Personne n'est un Expert au Saumon

Dixit George Maul, expert

     De sa boutique "George's Fly Shop", d'où il approvisionne quantité de moucheurs, George Maul m'a parlé de saumons. Il m'a bien dit qu'il n'y a pas d'expert pêcheur de saumons, enfin pas vraiment. Il est un fait que même les meilleurs d'entre nous ont leurs moments de léthargie, et nous acceptons la chose.

Quand le saumon est au bout du fil, on n'a pas trop de l'expérience combinée du pêcheur — Gilles Richard, de l'expert — François de B. Gourdeau, et du guide — Jean-Paul.
     Il paraît qu'en eau douce le saumon ne se nourrit pas, car il n'a qu'une idée en tête: frayer.

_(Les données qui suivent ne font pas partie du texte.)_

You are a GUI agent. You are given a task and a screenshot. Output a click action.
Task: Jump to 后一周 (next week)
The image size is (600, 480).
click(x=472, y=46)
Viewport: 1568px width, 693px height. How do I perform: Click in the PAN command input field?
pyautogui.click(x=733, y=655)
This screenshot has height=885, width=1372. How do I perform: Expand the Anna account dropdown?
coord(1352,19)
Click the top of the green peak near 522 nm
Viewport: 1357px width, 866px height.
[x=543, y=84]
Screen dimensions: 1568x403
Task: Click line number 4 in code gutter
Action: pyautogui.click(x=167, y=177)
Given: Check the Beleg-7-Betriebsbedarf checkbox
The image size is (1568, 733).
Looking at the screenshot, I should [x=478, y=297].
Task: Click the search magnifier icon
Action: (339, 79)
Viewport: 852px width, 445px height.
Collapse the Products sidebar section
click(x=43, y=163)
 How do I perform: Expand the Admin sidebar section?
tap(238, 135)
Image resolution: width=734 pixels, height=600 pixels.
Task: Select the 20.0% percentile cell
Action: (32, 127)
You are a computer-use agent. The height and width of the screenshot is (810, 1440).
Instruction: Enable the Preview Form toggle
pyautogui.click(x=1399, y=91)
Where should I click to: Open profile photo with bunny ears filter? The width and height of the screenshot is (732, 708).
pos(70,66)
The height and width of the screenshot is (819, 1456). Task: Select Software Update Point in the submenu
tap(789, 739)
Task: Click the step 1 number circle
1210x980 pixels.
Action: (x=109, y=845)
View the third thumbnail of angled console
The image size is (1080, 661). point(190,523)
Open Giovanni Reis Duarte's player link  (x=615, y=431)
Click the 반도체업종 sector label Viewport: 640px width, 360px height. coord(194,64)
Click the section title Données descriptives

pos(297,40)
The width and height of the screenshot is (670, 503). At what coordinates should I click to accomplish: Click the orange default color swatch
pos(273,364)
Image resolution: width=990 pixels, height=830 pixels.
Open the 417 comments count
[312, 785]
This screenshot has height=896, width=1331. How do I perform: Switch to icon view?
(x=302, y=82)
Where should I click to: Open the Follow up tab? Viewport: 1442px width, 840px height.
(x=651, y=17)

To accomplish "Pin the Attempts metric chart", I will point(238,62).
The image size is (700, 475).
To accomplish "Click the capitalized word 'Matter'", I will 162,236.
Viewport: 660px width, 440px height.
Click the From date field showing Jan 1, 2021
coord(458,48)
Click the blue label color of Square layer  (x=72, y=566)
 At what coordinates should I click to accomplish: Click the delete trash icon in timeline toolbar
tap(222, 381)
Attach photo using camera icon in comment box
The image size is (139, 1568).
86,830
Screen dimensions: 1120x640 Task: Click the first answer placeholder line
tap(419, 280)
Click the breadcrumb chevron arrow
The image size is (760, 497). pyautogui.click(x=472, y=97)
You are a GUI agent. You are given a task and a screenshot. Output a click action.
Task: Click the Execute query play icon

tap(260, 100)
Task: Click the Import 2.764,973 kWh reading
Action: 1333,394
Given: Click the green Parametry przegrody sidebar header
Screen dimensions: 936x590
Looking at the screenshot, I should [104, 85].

Cependant, il prend la mouche, et pas pour la même raison que la truite. Ainsi le pêcheur de saumon ne s'arrête pas à l'entomologie et aux mystères qui entourent la vie aquatique du saumon.

     D'après George, il est avant tout observateur, surtout s'il est de ceux qui font régulièrement de belles captures. Il s'enquiert auprès d'autres pêcheurs, il lit les livres de Wulff, Bâtes, Dubé, et il note ce qu'il a vu, entendu et lu. Il fait preuve de bon sens en s'assurant de la bonne condition de son équipement: waders, canne, moulinet, soie, bas de ligne, lunettes polarisées, mouches, etc. Il porte une attention particulière à l'équilibrage de la canne avec la soie, le moulinet, le bas de ligne et les artificielles qu'il utilisera.

     Les noeuds, George n'en a pas parlé, mais moi j'ai compris que, par délicatesse, il a volontairement passé outre. Il savait que la perte d'un gros saumon pour un p'tit m….. noeud mal formé m'avait déjà convaincu de l'importance de bien les faire.

     Laissons George nous guider sur les points précis qui sauront améliorer, ou tout au moins favoriser nos chances de capturer le majestueux Salmo salar.

     D'après ce maître, le pêcheur doit avant tout apprendre à "lire" l'eau pour pouvoir dénicher l'endroit où le saumon se repose dans les fosses.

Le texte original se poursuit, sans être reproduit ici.